Looking forward to coaching at an FCS school. Doug Marrone's team is hemorrhaging players for non-academic reasons (read: a purge of the roster by a first-year coach.) TNIAAM has deep sympathies, of course, for Marrone, especially as he's as conflicted about himself as anyone.
"I'm thankful for the opportunity to attempt coaching for Syracuse," said the self-ousted coach. "At the end of the day it came down to experience and I just sat down with myself and said you know what...you don't have any."

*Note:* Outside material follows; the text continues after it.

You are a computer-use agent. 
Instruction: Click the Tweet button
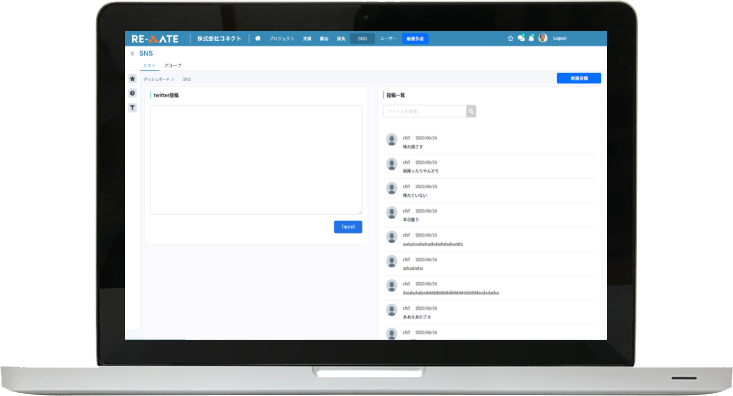click(348, 227)
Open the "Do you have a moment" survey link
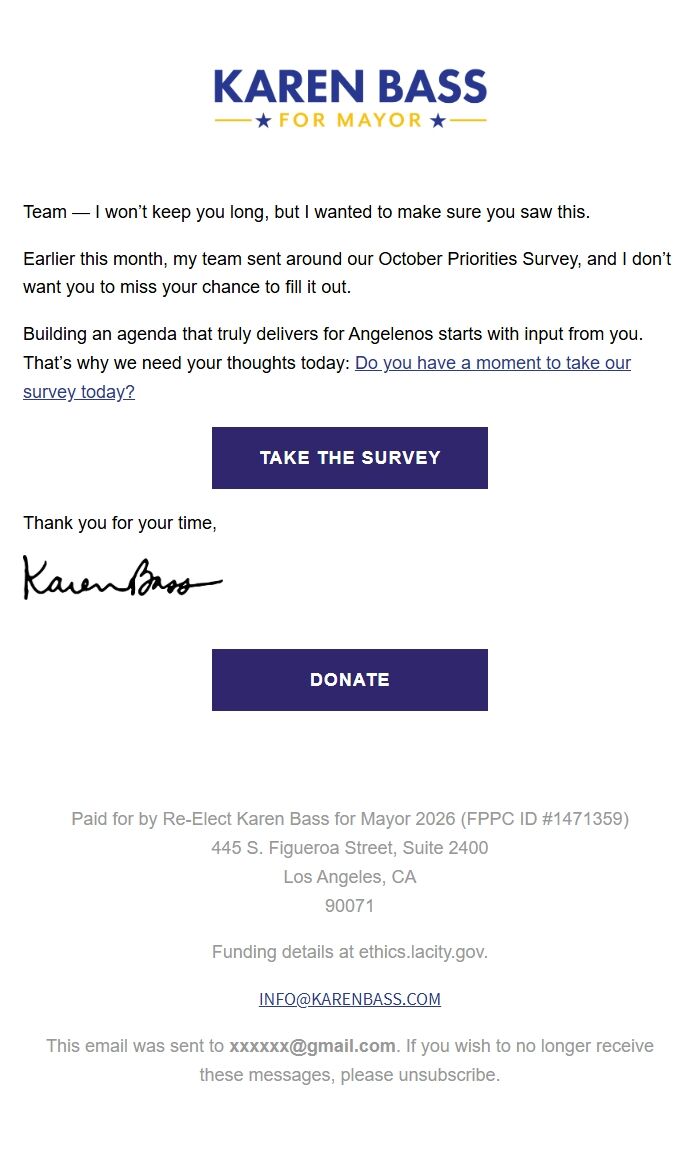 (492, 363)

Syracuse may sink to an even lower circle of hell this year. We know, the bee blindfold and testicle wrenching circle was supposed to be the lowest one yet, but there's always a basement underneath that floor.
Clearly, they've never been to the Palmetto State. As odd as this is, "Fuhman" really is how they pronounce it. It's the correct pronunciation, especially if you're a Shavian phonemic reform-type.
G.A.T.A. He's of the enemy, yes: but get Erk Russell into any Hall of Fame you care to put him in no matter how much effort it takes.
SITE NEWS: We'll be on the road in the morning, bound for New York for our anniversary. The Swindles are celebrating an outrageously advanced anniversary in the Big Apple prior to our appearance at Blogs With Balls on Saturday. Posting will be leisurely even for the offseason, but Spicy Livin' should be on schedule in addition to anything particularly pressing. On Friday at 5:30, though, we'll be totally and completely fucking occupied.